> _Provided data_:
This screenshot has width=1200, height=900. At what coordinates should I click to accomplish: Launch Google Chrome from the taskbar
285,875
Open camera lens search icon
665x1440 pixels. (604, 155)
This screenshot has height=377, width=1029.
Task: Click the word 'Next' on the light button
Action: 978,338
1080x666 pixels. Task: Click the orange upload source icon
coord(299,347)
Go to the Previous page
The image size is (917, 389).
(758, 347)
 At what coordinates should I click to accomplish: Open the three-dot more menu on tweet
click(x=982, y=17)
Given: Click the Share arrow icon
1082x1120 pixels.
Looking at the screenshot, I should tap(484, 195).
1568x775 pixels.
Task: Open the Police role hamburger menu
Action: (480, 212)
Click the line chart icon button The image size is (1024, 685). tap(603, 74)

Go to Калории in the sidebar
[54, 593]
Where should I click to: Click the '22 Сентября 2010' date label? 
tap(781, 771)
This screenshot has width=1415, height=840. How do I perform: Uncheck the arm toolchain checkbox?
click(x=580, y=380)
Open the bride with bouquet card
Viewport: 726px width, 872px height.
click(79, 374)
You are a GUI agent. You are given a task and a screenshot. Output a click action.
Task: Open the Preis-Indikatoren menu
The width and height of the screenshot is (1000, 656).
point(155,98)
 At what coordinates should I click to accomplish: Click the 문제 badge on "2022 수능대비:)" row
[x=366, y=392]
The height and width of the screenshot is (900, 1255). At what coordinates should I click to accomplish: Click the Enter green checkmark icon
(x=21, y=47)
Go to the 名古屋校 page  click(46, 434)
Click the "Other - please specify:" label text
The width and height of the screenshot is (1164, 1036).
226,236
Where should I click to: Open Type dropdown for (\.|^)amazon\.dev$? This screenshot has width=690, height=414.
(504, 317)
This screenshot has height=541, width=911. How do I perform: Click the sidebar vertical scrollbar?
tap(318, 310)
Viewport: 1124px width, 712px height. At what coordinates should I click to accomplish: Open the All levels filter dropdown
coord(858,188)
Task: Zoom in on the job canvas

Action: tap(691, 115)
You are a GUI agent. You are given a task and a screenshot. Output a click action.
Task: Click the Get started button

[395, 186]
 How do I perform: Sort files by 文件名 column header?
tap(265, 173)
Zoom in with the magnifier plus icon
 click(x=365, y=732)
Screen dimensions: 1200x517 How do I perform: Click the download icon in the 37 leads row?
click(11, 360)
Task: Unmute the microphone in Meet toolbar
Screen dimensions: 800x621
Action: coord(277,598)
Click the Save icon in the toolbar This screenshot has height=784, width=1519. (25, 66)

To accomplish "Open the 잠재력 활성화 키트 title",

> _Task requirements_:
Give the records above as a JSON list of strings, with one string for each line and no blank lines.

> _Solved problem_:
[
  "This screenshot has width=1200, height=900. At what coordinates should I click to accomplish: Launch Google Chrome from the taskbar",
  "285,875",
  "Open camera lens search icon",
  "665x1440 pixels. (604, 155)",
  "This screenshot has height=377, width=1029.",
  "Task: Click the word 'Next' on the light button",
  "Action: 978,338",
  "1080x666 pixels. Task: Click the orange upload source icon",
  "coord(299,347)",
  "Go to the Previous page",
  "The image size is (917, 389).",
  "(758, 347)",
  " At what coordinates should I click to accomplish: Open the three-dot more menu on tweet",
  "click(x=982, y=17)",
  "Given: Click the Share arrow icon",
  "1082x1120 pixels.",
  "Looking at the screenshot, I should tap(484, 195).",
  "1568x775 pixels.",
  "Task: Open the Police role hamburger menu",
  "Action: (480, 212)",
  "Click the line chart icon button The image size is (1024, 685). tap(603, 74)",
  "Go to Калории in the sidebar",
  "[54, 593]",
  "Where should I click to: Click the '22 Сентября 2010' date label? ",
  "tap(781, 771)",
  "This screenshot has width=1415, height=840. How do I perform: Uncheck the arm toolchain checkbox?",
  "click(x=580, y=380)",
  "Open the bride with bouquet card",
  "Viewport: 726px width, 872px height.",
  "click(79, 374)",
  "You are a GUI agent. You are given a task and a screenshot. Output a click action.",
  "Task: Open the Preis-Indikatoren menu",
  "The width and height of the screenshot is (1000, 656).",
  "point(155,98)",
  " At what coordinates should I click to accomplish: Click the 문제 badge on \"2022 수능대비:)\" row",
  "[x=366, y=392]",
  "The height and width of the screenshot is (900, 1255). At what coordinates should I click to accomplish: Click the Enter green checkmark icon",
  "(x=21, y=47)",
  "Go to the 名古屋校 page  click(46, 434)",
  "Click the \"Other - please specify:\" label text",
  "The width and height of the screenshot is (1164, 1036).",
  "226,236",
  "Where should I click to: Open Type dropdown for (\\.|^)amazon\\.dev$? This screenshot has width=690, height=414.",
  "(504, 317)",
  "This screenshot has height=541, width=911. How do I perform: Click the sidebar vertical scrollbar?",
  "tap(318, 310)",
  "Viewport: 1124px width, 712px height. At what coordinates should I click to accomplish: Open the All levels filter dropdown",
  "coord(858,188)",
  "Task: Zoom in on the job canvas",
  "Action: tap(691, 115)",
  "You are a GUI agent. You are given a task and a screenshot. Output a click action.",
  "Task: Click the Get started button",
  "[395, 186]",
  " How do I perform: Sort files by 文件名 column header?",
  "tap(265, 173)",
  "Zoom in with the magnifier plus icon",
  " click(x=365, y=732)",
  "Screen dimensions: 1200x517 How do I perform: Click the download icon in the 37 leads row?",
  "click(11, 360)",
  "Task: Unmute the microphone in Meet toolbar",
  "Screen dimensions: 800x621",
  "Action: coord(277,598)",
  "Click the Save icon in the toolbar This screenshot has height=784, width=1519. (25, 66)",
  "To accomplish \"Open the 잠재력 활성화 키트 title\","
]